年齢は17歳、僕より少しお姉さんで長い髪を編み込み纏めている、美人さん。
「てやっ!」と、掛け声と共に剣で毒狼を倒してくれた。
「ふむ、まだ本調子じゃないけれど、魔物も一匹くらいならなんとかなりそうだな」
自分の状態を確認しつつ、リアさんが言う。
僕たちはまだ30階層の毒エリアにいた。
「アルル、これからどうする? 我々もダンジョンからの脱出を目指してみるか?」
「う~ん、それは、まだやめときます」
「ほう、それはどうしてだ?」
「いくつかの懸念事項があるからです」
僕は自分の考えをリアさんに話す。
「あれだけ自尊心の塊のバカ王子が、火竜に怖じ気づいてノコノコ撤退したという事実を知っている僕たちのことをそのまま放っておいてくれるとはとても思えません。嫌がらせくらいならまだしも下手したら殺されそうじゃないですか」
「なるほどな。
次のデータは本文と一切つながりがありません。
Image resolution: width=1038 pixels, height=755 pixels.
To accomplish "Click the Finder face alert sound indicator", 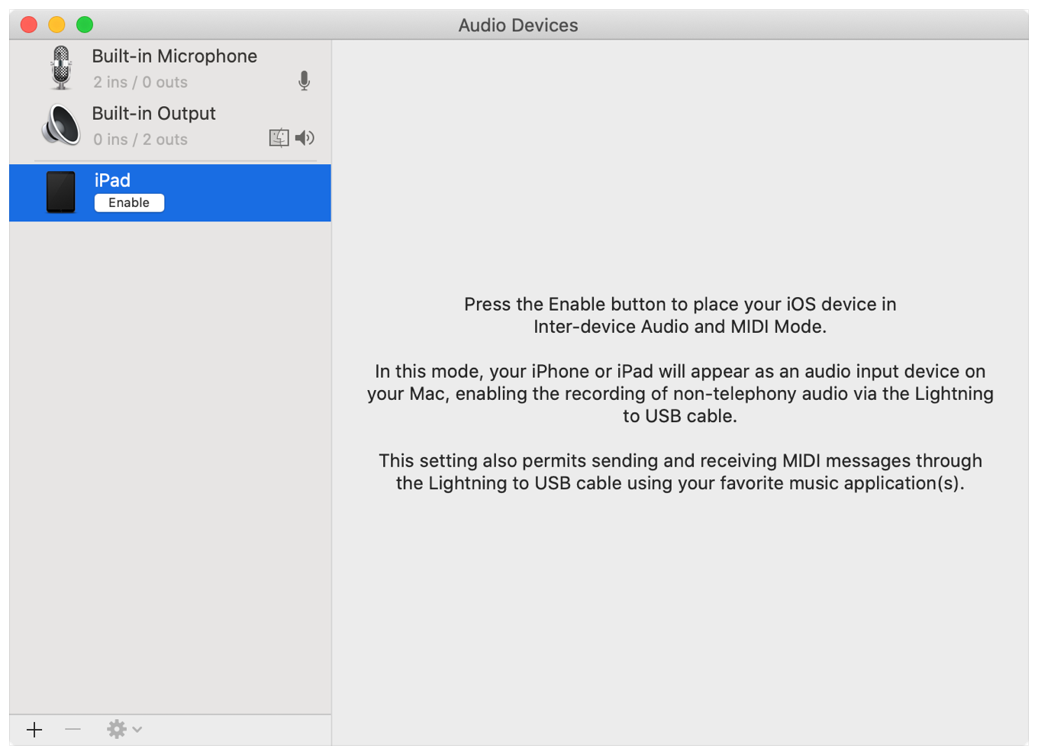I will (x=279, y=137).
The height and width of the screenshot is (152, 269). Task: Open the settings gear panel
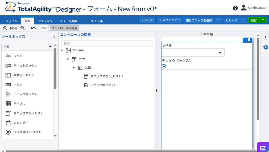tap(265, 47)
その可能性はかなり高いな」
「そこは自分の主ですし、一応は否定しとかなくていいんですか?」
「否定する要素がまるで見当たらん」
他の人が聞いたら、立場的にリアさんの言葉のほうが不敬罪で裁かれそうだ。
だが、僕よりバカ王子のことをよく知っているリアさんがそう思うなら、やっぱりそんな暴挙に出る可能性は高いということだろう。
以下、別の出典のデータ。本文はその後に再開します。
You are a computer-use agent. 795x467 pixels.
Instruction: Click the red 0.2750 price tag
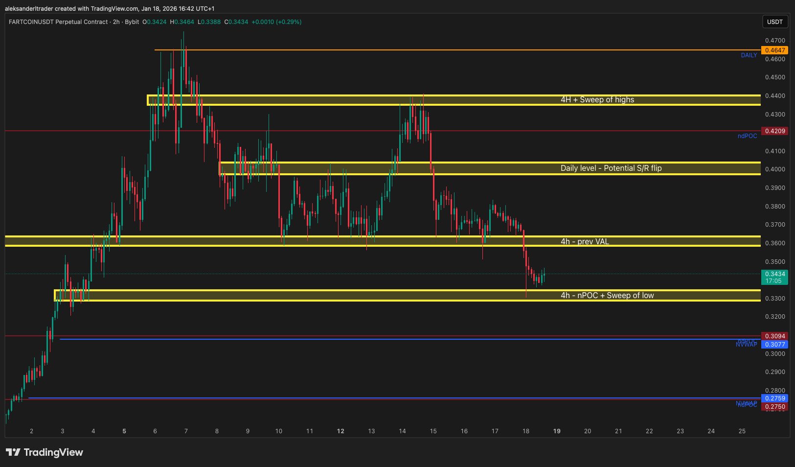coord(774,407)
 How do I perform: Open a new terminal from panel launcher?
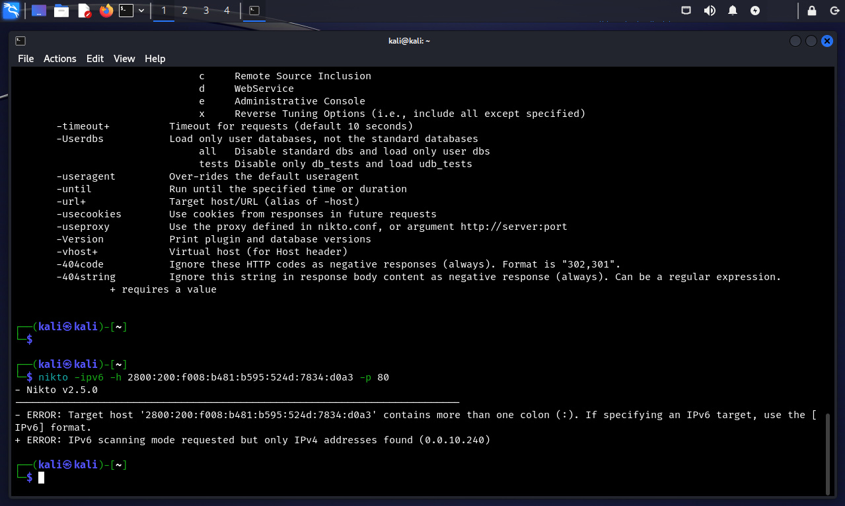pos(126,11)
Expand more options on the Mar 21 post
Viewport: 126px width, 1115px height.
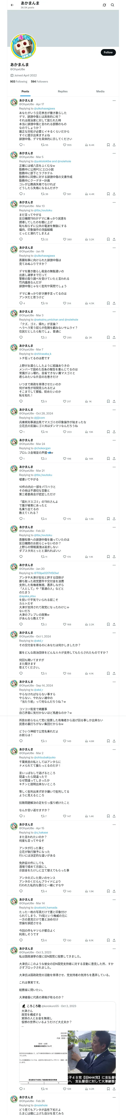click(x=114, y=467)
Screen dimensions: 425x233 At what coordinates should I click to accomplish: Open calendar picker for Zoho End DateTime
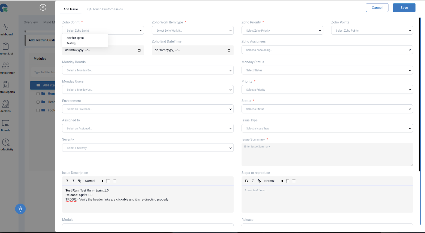pos(229,50)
「それに、ここはダンジョンの30階層です。たとえ脱出するにしても僕とリアさんだけじゃ単純に戦力不足だと思います」
「ふむ、それならどうする?」
「僕たちは、このまましばらくダンジョンを探索して暮らしましょう。せめて、あのバカ王子の嫌がらせに抵抗できるだけの力が付くまでは」
「そう上手くいくものだろうか」
「大丈夫だと思います」
僕はリアさんに能力を見てもらう。
僕が燃える火竜の鱗を平気な顔で持ってみせると、リアさんが驚きの声をあげた。
「驚いたな。何か能力を獲得したのか」
「はい。それなんですけど、僕の場合、手だけに耐性が付く能力みたいなんです」
「手だけに耐性など、初めて聞いたな」
リアさんも、そんな話は聞いたことがないようだ。
騎士さんたちの中には、ちらほらと能力保持者もいて、リアさんのお父さんも《剣術の才》という能力を持っていて、御前試合でも好成績をおさめていたらしい。
どうせ貰えるなら、僕も医術士見習いとして人を助けられる能力とかが良かったな。
「ここはダンジョンですし、何か特別なことがおきてもおかしくはないですよ。リアさんもなんか能力を獲得しているかもしれないですよ」
僕たちの世界では経験や体験、本人の資質で獲得した能力を意識を集中すると脳裏に浮かべることができた。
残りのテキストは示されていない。